Available data.
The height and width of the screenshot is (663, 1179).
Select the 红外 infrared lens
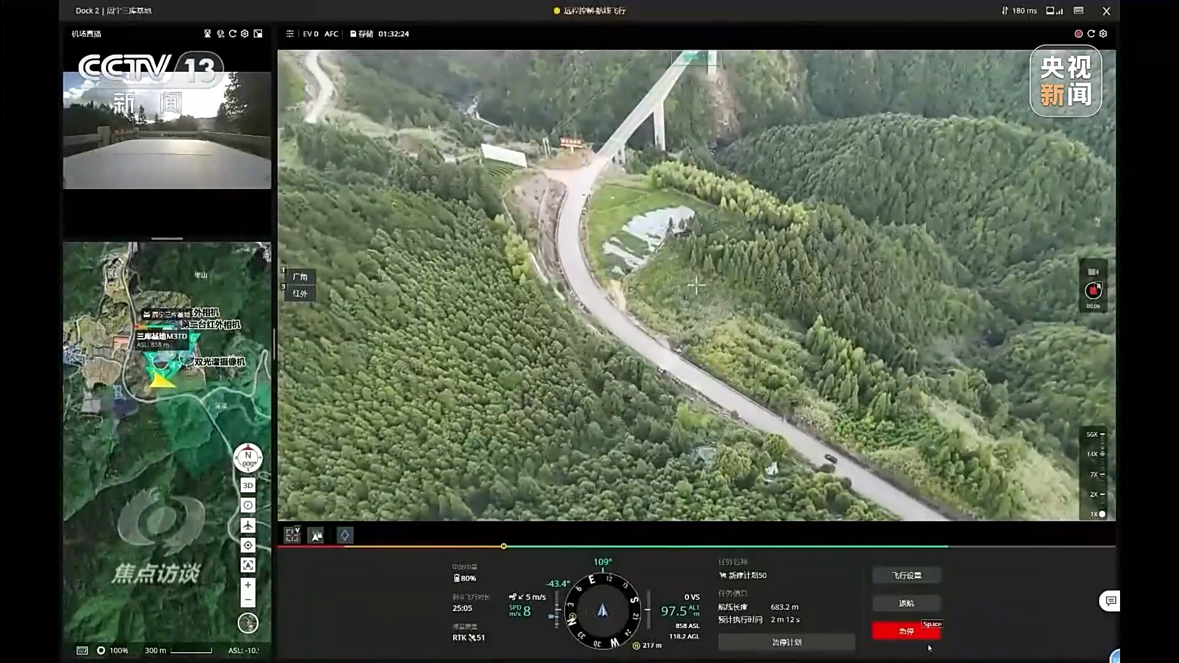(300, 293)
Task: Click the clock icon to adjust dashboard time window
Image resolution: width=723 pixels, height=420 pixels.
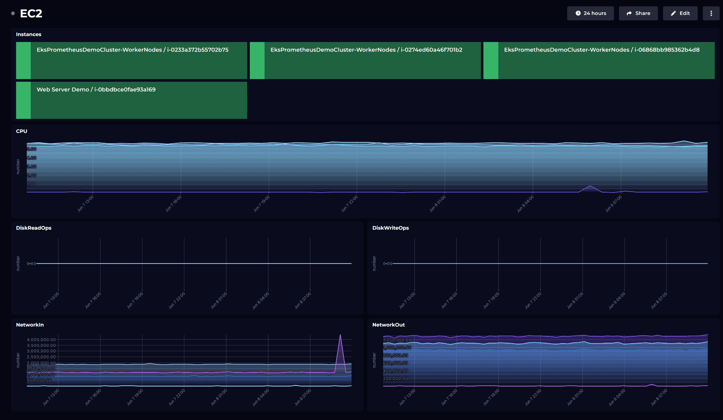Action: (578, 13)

What to do. A word-for-word copy of the data, without its pictures, is what is needed.

Finished task.
The height and width of the screenshot is (663, 1179).
Select the 红外 infrared lens
(300, 293)
Task: Click the clock icon to adjust dashboard time window
Image resolution: width=723 pixels, height=420 pixels.
Action: (578, 13)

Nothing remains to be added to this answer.